● Problem to solve
Return the data below exactly, stopping after the line with "Open the superhero".

● Data for this exercise

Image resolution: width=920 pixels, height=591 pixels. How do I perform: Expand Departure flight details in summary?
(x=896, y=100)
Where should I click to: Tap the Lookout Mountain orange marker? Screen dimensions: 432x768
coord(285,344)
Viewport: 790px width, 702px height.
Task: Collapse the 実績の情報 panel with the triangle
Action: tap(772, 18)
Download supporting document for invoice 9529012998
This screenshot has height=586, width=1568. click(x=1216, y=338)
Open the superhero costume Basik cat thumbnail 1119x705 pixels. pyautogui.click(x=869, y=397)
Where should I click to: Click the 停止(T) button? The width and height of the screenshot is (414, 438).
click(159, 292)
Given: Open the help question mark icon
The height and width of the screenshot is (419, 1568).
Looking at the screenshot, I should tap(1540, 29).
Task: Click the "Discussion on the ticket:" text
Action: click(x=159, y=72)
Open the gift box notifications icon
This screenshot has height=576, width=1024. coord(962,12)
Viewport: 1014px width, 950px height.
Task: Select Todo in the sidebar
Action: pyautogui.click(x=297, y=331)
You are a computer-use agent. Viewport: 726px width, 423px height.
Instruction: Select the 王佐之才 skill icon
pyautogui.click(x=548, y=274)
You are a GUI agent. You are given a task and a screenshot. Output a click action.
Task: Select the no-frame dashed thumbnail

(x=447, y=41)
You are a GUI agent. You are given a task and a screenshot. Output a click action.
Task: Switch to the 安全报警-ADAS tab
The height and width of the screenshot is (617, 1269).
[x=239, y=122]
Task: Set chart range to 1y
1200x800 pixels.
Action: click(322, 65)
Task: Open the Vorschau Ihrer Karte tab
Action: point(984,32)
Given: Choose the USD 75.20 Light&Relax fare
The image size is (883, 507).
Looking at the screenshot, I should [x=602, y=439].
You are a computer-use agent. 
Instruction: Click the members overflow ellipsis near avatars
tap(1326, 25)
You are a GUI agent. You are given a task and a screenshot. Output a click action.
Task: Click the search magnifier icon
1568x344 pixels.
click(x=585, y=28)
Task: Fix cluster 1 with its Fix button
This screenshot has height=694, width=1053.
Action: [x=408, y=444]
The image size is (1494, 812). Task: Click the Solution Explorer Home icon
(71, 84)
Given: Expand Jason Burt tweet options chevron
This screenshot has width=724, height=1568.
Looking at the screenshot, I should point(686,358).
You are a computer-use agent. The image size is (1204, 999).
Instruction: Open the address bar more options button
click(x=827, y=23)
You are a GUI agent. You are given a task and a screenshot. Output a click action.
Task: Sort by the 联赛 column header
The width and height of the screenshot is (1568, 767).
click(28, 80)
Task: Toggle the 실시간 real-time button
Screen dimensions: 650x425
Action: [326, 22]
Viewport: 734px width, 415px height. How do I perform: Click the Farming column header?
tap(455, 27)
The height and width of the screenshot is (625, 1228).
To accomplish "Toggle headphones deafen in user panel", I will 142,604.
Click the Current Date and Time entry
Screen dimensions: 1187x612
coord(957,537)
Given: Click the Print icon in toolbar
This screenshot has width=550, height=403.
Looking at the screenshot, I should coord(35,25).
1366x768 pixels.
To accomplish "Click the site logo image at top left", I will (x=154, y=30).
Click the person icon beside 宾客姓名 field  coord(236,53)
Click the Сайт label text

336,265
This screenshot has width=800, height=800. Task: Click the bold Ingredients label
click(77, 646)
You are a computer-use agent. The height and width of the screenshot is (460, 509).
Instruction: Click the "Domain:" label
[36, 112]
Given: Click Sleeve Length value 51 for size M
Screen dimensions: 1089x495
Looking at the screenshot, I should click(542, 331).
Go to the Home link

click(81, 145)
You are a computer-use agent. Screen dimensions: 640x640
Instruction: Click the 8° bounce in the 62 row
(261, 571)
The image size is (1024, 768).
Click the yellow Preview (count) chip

● Response area
Image resolution: width=920 pixels, height=591 pixels. How do I perform: Expand Departure flight details in summary?
(x=896, y=100)
Where should I click to: Tap the Lookout Mountain orange marker? Screen dimensions: 432x768
coord(285,344)
Viewport: 790px width, 702px height.
Task: Collapse the 実績の情報 panel with the triangle
Action: tap(772, 18)
Download supporting document for invoice 9529012998
This screenshot has height=586, width=1568. click(x=1216, y=338)
Open the superhero costume Basik cat thumbnail 1119x705 pixels. pyautogui.click(x=869, y=397)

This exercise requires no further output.